| What you have to do |
Since the pictures are not wanted, copy only the text of every record exactly.

[Saved data entries]
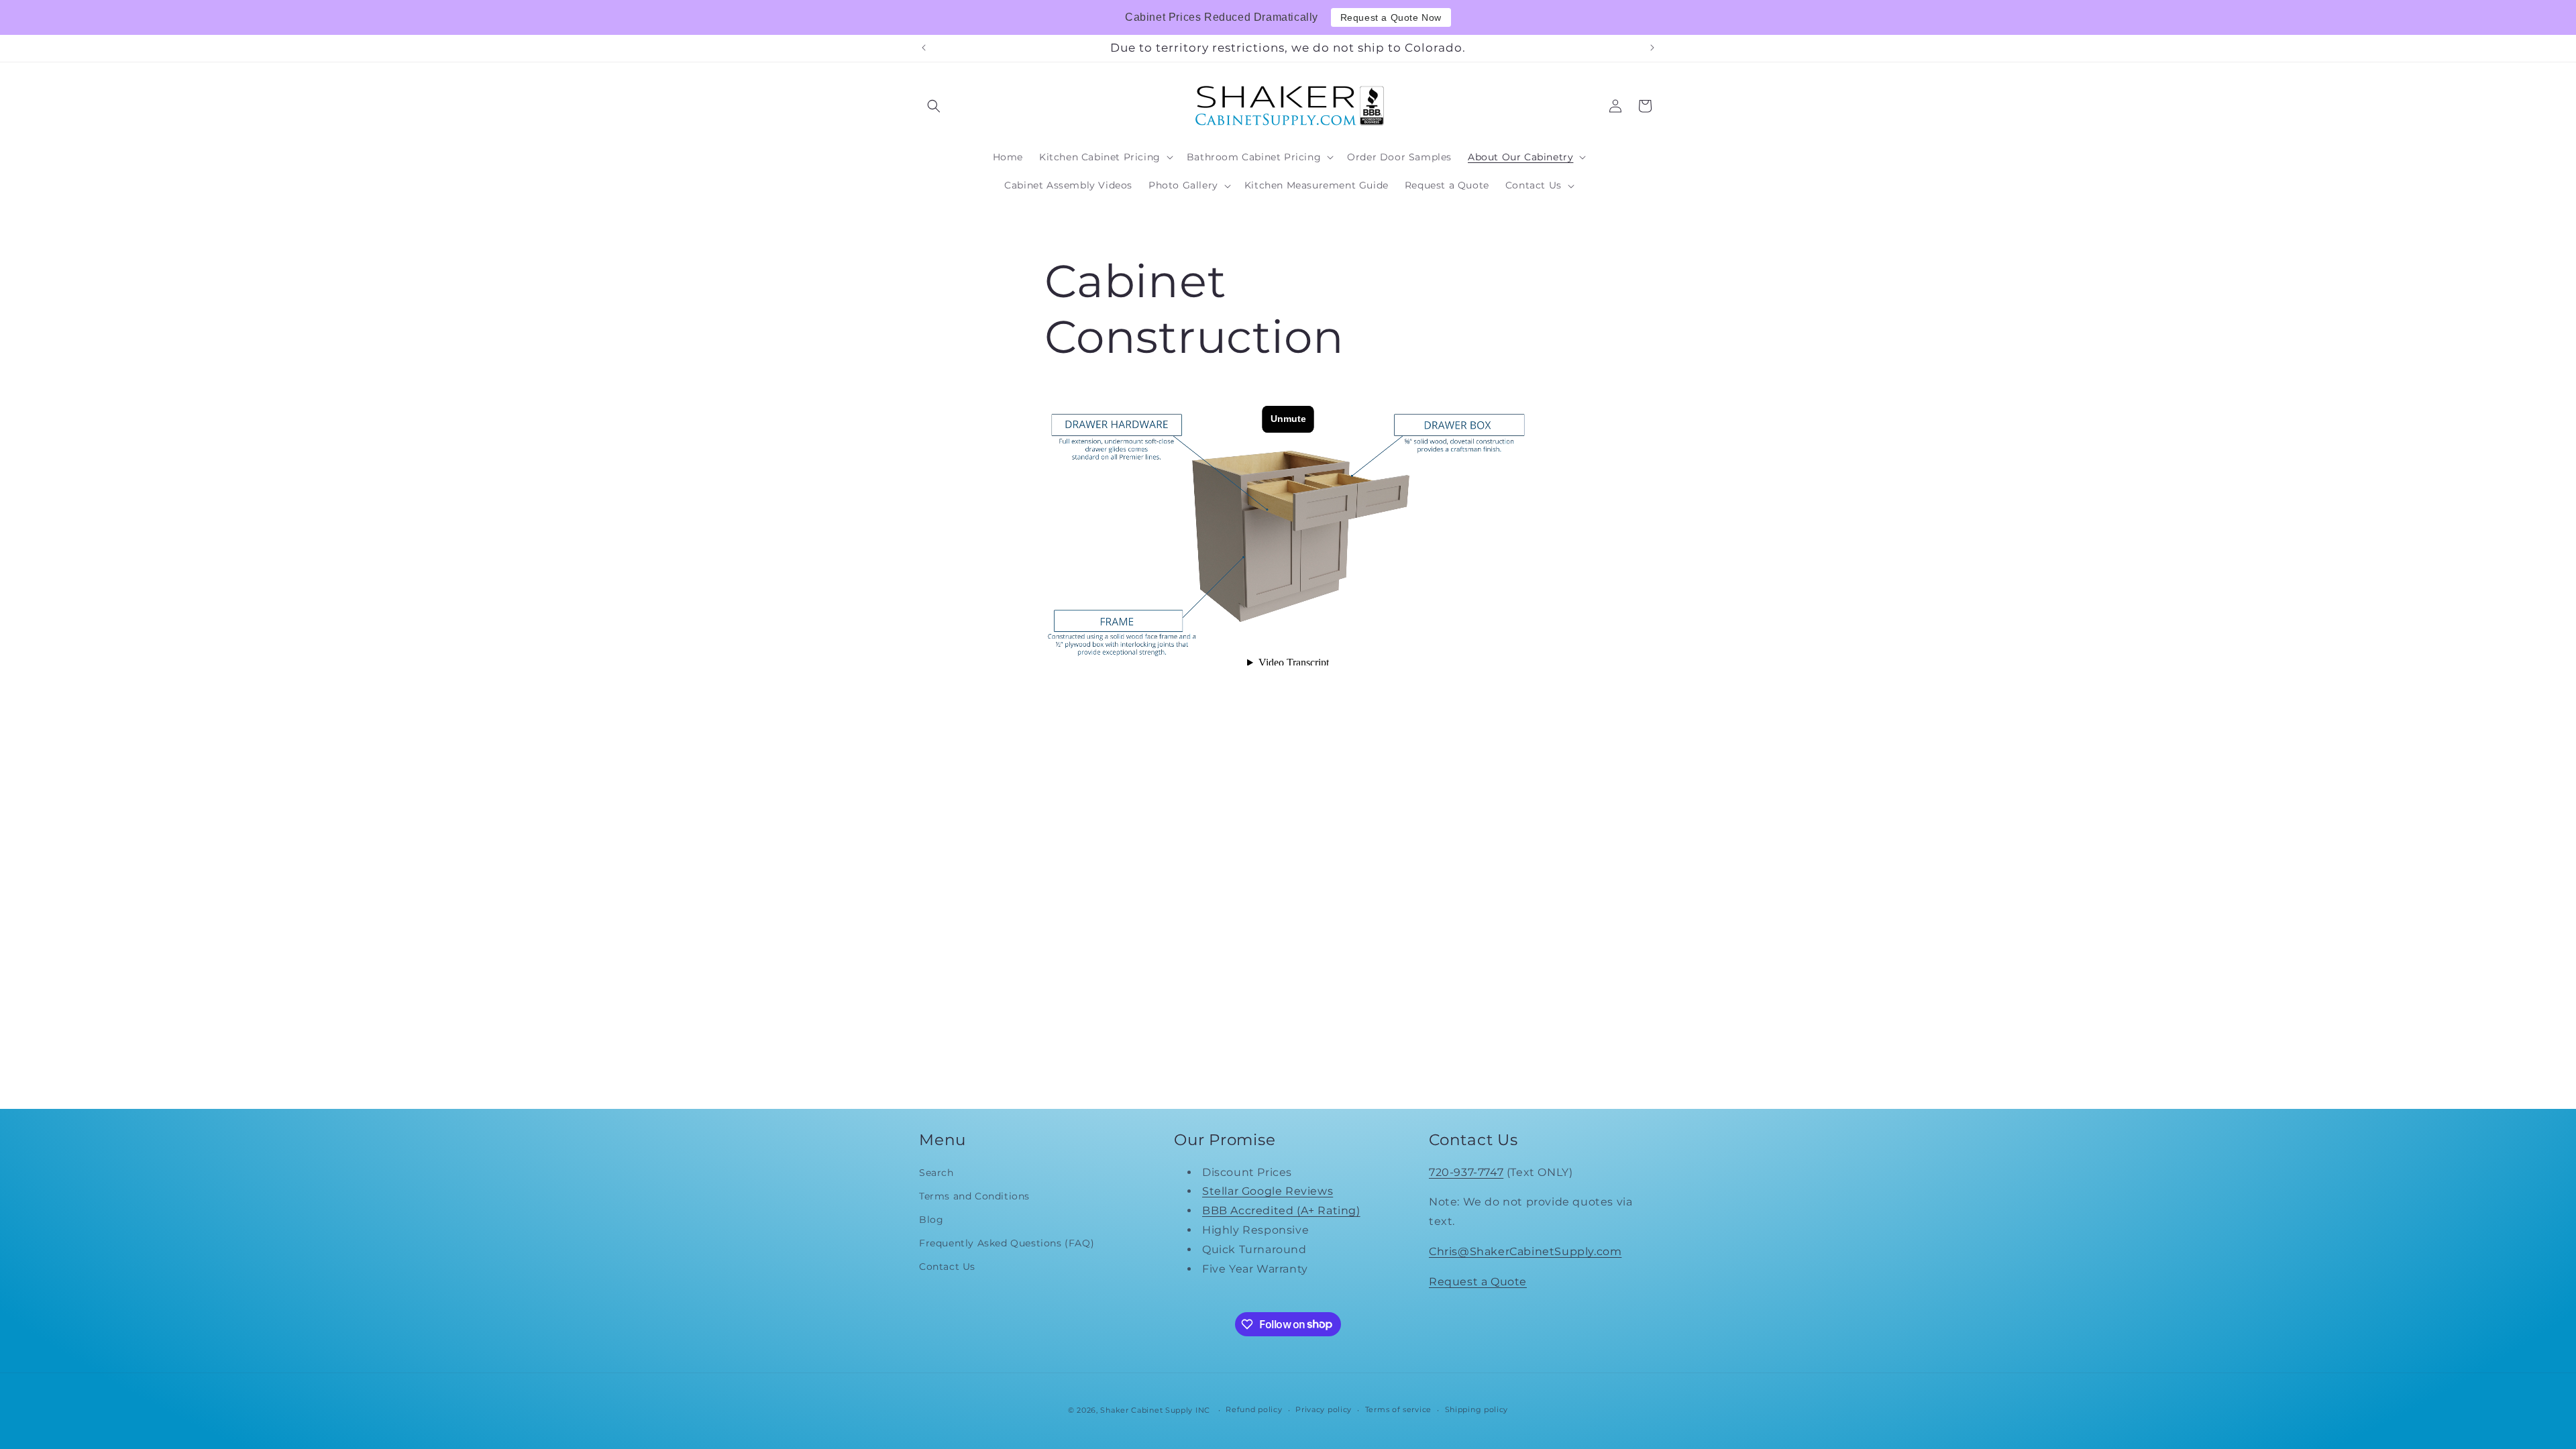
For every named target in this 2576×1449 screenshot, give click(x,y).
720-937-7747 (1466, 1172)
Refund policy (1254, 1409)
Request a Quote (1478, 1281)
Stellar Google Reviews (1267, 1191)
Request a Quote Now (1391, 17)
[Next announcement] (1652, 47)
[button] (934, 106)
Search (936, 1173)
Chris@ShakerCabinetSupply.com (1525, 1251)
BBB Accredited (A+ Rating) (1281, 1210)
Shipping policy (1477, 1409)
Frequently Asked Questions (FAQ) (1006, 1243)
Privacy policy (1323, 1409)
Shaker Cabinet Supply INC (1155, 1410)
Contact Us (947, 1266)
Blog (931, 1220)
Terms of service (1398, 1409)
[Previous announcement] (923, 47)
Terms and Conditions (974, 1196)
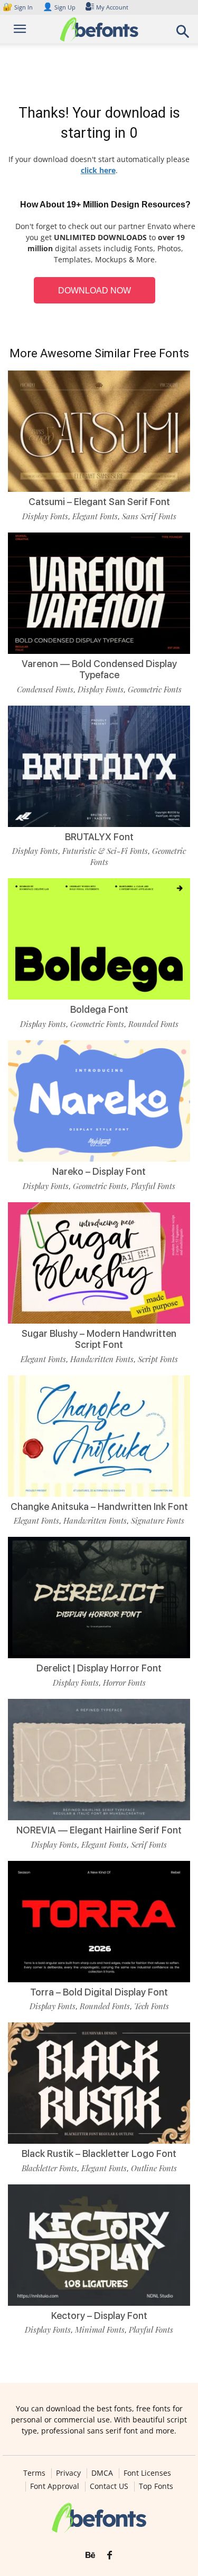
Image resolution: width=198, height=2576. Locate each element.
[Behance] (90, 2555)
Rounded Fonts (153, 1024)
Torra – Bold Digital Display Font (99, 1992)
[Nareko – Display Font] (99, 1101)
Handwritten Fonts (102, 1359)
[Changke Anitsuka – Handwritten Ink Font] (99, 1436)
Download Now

| Answer box |
For every named target in this 2576×1449 screenshot, give click(x,y).
720-937-7747 (1466, 1172)
Refund policy (1254, 1409)
Request a Quote (1478, 1281)
Stellar Google Reviews (1267, 1191)
Request a Quote Now (1391, 17)
[Next announcement] (1652, 47)
[button] (934, 106)
Search (936, 1173)
Chris@ShakerCabinetSupply.com (1525, 1251)
BBB Accredited (A+ Rating) (1281, 1210)
Shipping policy (1477, 1409)
Frequently Asked Questions (FAQ) (1006, 1243)
Privacy policy (1323, 1409)
Shaker Cabinet Supply INC (1155, 1410)
Contact Us (947, 1266)
Blog (931, 1220)
Terms of service (1398, 1409)
[Previous announcement] (923, 47)
Terms and Conditions (974, 1196)
Image resolution: width=198, height=2576. Locate each element.
[Behance] (90, 2555)
Rounded Fonts (153, 1024)
Torra – Bold Digital Display Font (99, 1992)
[Nareko – Display Font] (99, 1101)
Handwritten Fonts (102, 1359)
[Changke Anitsuka – Handwritten Ink Font] (99, 1436)
Download Now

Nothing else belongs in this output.